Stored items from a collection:
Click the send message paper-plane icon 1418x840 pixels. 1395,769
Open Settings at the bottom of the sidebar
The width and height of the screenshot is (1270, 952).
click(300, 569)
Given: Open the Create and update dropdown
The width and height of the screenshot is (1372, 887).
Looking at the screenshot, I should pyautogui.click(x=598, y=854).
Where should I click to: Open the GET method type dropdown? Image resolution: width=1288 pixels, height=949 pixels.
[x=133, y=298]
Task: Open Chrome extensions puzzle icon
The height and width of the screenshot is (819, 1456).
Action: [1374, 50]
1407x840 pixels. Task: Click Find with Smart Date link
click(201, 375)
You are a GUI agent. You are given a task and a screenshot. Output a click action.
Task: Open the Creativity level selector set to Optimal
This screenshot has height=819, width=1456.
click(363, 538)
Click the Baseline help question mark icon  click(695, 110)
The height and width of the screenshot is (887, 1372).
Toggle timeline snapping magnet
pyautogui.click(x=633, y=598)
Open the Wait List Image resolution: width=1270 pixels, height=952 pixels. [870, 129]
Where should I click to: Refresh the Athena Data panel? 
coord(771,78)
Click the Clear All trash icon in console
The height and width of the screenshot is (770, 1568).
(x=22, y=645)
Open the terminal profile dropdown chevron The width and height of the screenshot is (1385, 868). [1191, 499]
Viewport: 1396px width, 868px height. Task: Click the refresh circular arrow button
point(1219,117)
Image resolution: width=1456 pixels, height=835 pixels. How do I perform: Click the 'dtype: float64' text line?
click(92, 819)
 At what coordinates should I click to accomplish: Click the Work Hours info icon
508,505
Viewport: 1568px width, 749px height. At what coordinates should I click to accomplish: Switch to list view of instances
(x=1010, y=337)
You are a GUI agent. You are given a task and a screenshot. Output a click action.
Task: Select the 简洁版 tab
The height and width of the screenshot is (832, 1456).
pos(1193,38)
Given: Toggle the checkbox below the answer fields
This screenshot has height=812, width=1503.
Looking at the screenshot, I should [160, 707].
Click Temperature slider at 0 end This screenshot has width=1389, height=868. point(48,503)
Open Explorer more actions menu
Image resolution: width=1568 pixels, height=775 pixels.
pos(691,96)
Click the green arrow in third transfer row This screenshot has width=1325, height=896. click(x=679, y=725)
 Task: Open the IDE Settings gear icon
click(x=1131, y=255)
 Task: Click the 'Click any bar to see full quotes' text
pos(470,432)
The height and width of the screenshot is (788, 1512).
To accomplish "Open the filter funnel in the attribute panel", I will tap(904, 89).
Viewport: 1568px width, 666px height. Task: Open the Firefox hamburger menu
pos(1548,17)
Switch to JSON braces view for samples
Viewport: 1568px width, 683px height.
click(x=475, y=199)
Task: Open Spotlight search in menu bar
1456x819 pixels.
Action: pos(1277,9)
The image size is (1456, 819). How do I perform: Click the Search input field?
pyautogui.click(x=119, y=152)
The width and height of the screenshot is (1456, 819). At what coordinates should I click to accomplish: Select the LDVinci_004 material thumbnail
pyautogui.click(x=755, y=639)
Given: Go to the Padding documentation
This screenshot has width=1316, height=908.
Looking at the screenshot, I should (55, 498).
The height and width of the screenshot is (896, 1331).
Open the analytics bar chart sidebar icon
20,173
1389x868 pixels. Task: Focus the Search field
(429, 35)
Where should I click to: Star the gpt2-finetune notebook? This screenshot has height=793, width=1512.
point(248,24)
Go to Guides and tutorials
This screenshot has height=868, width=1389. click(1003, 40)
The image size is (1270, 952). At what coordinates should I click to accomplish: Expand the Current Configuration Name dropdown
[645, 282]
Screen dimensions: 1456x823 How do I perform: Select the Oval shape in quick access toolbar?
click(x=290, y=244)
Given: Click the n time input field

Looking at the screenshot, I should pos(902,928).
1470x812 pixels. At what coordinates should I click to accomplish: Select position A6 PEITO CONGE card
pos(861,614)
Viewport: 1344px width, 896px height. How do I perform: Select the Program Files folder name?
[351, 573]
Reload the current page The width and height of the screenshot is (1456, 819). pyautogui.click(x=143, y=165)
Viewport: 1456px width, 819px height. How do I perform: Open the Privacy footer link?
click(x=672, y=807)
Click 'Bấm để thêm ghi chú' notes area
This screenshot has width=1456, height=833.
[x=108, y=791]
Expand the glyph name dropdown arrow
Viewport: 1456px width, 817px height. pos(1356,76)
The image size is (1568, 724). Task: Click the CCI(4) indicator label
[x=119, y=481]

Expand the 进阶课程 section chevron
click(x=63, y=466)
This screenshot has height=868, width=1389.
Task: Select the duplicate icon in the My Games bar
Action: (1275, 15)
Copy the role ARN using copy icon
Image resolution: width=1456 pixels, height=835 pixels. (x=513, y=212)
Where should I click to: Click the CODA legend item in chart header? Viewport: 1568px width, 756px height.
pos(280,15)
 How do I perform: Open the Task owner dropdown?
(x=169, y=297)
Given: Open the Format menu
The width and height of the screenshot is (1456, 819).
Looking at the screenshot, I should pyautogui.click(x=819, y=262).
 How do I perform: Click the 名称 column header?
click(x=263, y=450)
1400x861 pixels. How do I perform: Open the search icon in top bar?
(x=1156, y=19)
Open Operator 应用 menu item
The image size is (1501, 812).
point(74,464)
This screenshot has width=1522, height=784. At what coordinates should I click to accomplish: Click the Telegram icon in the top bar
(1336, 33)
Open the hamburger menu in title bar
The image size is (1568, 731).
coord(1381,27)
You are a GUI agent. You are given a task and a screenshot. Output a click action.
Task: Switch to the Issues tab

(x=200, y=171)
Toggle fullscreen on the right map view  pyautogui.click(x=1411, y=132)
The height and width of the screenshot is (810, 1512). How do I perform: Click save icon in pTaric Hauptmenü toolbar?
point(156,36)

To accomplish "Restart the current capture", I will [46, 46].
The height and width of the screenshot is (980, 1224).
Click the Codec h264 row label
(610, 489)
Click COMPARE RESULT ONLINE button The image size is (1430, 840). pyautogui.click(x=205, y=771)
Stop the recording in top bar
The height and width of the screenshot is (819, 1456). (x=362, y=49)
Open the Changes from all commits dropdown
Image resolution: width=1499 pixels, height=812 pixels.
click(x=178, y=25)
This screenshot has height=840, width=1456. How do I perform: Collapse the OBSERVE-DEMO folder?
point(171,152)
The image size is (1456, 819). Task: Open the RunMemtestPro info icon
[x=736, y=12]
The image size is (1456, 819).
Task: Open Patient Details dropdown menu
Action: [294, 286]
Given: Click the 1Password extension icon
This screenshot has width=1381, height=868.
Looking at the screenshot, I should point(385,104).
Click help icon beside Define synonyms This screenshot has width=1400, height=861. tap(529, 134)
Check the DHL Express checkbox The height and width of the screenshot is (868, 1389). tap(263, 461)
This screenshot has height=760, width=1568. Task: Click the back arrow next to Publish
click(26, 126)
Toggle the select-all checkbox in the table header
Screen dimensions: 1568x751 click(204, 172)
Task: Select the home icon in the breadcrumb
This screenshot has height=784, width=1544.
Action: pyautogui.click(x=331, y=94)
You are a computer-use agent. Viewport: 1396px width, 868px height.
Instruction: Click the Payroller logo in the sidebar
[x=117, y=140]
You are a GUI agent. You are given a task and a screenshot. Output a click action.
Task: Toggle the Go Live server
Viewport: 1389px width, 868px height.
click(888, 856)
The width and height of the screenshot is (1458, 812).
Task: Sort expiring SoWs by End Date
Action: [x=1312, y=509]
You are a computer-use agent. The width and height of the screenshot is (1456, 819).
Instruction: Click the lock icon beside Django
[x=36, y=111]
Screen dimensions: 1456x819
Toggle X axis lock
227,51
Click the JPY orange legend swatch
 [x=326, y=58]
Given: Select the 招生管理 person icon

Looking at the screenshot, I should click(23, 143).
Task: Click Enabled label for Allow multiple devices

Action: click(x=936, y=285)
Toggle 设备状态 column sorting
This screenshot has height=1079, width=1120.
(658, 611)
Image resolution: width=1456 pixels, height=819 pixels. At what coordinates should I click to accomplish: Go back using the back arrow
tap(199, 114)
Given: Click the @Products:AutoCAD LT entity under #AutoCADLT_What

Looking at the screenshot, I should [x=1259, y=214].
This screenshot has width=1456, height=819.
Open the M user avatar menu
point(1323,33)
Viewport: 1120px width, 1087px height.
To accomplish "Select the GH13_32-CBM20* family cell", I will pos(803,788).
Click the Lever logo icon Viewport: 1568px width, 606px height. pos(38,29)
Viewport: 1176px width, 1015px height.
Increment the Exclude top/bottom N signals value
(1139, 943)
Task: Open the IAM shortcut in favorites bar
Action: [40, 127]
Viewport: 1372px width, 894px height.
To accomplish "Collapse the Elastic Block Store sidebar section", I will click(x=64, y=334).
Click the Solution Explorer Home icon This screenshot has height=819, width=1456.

Brief> Transcribe only the lines from the beginning of the entries to the line with "Task: Open the Creativity", inclusive, exactly as written.

Result of the task>
Click the send message paper-plane icon 1418x840 pixels. 1395,769
Open Settings at the bottom of the sidebar
The width and height of the screenshot is (1270, 952).
click(300, 569)
Given: Open the Create and update dropdown
The width and height of the screenshot is (1372, 887).
Looking at the screenshot, I should pyautogui.click(x=598, y=854).
Where should I click to: Open the GET method type dropdown? Image resolution: width=1288 pixels, height=949 pixels.
[x=133, y=298]
Task: Open Chrome extensions puzzle icon
The height and width of the screenshot is (819, 1456).
Action: [1374, 50]
1407x840 pixels. Task: Click Find with Smart Date link
click(201, 375)
You are a GUI agent. You are given a task and a screenshot. Output a click action.
Task: Open the Creativity level selector set to Optimal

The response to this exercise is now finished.